She pauses while they laugh. "The house is a privilege," she says. "Thank you."

In her speech this day, and in others from April to June, she elaborates on her topic: How my life has changed.

She tells about the "incredible invite," the February weekend President and Laura Bush had the Ehrlichs to Camp David, the presidential retreat in the Catoctin Mountains. "They said casual. I didn't know if that meant Palm Beach casual, or casual. They mean jeans and T-shirts. I took a lot of pantsuits."

And lunch with rock star Jon Bon Jovi. When she saw the crowds part to let him pass, she knew he was somebody famous. "Thank goodness for name tags," she says. "And let me tell you, he's got great hair, great teeth, and he's a very humble guy."

It's a new lifestyle, all right. She had two days' notice that former President Bill Clinton would join the governor in the Maryland tent at the Preakness Stakes. But Ehrlich never dreamed Clinton would sit next to her for lunch. Didn't he remember that Bob voted for his impeachment? She had heard that if Clinton thinks you don't like him, he homes in on you. He's very engaging, she says, and he loved her wide-brimmed straw hat with yellow roses.

On the down side of her new life: "It's a little bit of a bummer that the mansion is kinda isolated, not like the old townhouse in Timonium where you could go outside and find a friend for [son] Drew."

And there's the zoo effect. People peer through the mansion's iron gates at the toys and the lounge chairs where she and Drew, 4, play and have lunch.

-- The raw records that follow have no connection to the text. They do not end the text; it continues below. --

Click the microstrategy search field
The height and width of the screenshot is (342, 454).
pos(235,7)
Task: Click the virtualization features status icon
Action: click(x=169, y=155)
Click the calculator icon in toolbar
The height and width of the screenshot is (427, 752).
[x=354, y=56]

"The more we are outside - if it ever gets nicer - people will 'get over' that we are out and about a lot," she says. Ahem, she adds, laughing, when the audience is in Annapolis, "I hope the Annapolis Historical Society is not too upset about the toys out there."

Somehow, the plastic on the lawn seems less tacky when you see how much Kendel Ehrlich cares about having a normal life. Her obvious awe at her new position seems less naive when you see how she pairs it with the message she wants you to hear.

Take the weekend at Camp David.

"It's very funny," she tells an audience of mostly elderly Republicans at Johns Hopkins University's faculty club. "You get up there, you get the call, 'Do you want to work out with the president?' 'We'll be right over.' And there he is, working out with his brother, Marvin."

The Ehrlichs had fun, mostly. She confirms that, yes, as her husband has boasted, she beat the president at bowling.

But she couldn't help but notice on that weekend, when so much of the world was protesting a possible U.S. invasion of Iraq, that the president was amazingly calm. She and Bush discussed why he doesn't read newspapers and found they had something in common. His certitude made a huge impression on her.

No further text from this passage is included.